As Symantec admitted in their report, such timestamps can easily be modified, rendering their zero-day exploitation findings inconclusive. However, there is little to no motivation for the attackers to do so, making this scenario unlikely.
This suggests that the ransomware group had a working exploit between 14 and 85 days before Microsoft released security updates to patch the local privilege elevation flaw.
Three weeks to secure vulnerable systems
Federal Civilian Executive Branch Agencies (FCEB) agencies must secure their systems against all vulnerabilities added to CISA’s catalog of Known Exploited Vulnerabilities, according to a November 2021 binding operational directive (BOD 22-01).

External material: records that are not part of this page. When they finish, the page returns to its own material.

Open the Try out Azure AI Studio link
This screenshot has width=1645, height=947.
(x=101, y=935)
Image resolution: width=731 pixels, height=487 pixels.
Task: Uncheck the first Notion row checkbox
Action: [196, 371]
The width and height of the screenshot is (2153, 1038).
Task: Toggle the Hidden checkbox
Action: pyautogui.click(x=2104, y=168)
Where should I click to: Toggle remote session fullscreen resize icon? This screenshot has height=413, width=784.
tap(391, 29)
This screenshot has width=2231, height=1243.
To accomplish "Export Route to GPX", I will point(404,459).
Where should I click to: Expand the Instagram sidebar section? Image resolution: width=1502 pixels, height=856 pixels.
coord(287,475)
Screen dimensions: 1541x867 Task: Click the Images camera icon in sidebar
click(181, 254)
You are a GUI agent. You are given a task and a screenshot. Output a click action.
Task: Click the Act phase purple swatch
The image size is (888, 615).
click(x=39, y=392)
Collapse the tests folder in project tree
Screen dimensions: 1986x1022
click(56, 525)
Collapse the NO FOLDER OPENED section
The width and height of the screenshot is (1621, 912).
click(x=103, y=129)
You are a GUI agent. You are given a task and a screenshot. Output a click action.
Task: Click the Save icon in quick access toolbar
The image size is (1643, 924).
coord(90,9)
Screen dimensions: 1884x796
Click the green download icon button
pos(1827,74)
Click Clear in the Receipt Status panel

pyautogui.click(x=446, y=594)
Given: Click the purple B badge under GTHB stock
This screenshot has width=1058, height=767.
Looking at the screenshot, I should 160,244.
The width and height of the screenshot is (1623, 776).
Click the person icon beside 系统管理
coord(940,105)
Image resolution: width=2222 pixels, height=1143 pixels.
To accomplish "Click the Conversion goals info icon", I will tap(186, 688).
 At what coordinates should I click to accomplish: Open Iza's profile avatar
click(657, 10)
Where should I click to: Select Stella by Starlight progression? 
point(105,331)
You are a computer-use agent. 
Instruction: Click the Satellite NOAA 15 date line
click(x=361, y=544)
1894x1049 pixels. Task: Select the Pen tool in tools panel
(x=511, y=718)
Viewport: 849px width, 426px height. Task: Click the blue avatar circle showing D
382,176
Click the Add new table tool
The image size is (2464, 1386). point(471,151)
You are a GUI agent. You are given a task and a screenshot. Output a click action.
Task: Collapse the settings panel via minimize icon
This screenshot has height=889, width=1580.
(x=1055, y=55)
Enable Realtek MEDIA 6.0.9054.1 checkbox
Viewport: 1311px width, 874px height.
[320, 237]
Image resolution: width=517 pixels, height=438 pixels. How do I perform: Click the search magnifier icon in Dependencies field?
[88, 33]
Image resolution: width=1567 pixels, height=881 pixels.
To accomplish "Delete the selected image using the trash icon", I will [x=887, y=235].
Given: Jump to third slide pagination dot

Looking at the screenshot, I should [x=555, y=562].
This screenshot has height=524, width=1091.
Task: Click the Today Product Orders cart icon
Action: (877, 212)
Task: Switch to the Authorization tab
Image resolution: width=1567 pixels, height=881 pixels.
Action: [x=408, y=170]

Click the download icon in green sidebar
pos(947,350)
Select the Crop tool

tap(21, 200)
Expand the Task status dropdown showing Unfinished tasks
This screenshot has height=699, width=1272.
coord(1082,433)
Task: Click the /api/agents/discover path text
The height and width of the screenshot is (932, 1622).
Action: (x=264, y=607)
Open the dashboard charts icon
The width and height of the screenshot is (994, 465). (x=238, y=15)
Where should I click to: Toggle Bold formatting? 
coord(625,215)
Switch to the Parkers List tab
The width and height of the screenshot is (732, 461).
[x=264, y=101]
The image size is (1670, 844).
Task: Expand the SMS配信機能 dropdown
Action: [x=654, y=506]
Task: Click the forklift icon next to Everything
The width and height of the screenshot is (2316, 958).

On Thursday, CISA gave FCEB agencies three weeks, until July 4, to patch the CVE-2024-26169 security and thwart ransomware attacks that could target their networks.
Although the directive only applies to federal agencies, the cybersecurity agency also strongly urged all organizations to prioritize fixing the flaw, warning that “These types of vulnerabilities are frequent attack vectors for malicious cyber actors and pose significant risks to the federal enterprise.”
Black Basta emerged as a Ransomware-as-a-Service (RaaS) operation two years ago, in April 2022, after the Conti cybercrime gang split into multiple factions following a series of embarrassing data breaches.
Since then, the gang has breached many high-profile victims, including German defense contractor Rheinmetall, U.K. technology outsourcing company Capita, the Toronto Public Library, the American Dental Association, government contractor ABB, Hyundai’s European division, Yellow Pages Canada, and U.S. healthcare giant Ascension.
CISA and the FBI revealed that Black Basta ransomware affiliates have hacked over 500 organizations until May 2024, encrypting systems and stealing data from at least 12 U.S. critical infrastructure sectors.
According to research from Corvus Insurance and cybersecurity company Elliptic, Black Basta collected at least $100 million in ransom payments from over 90 victims until November 2023.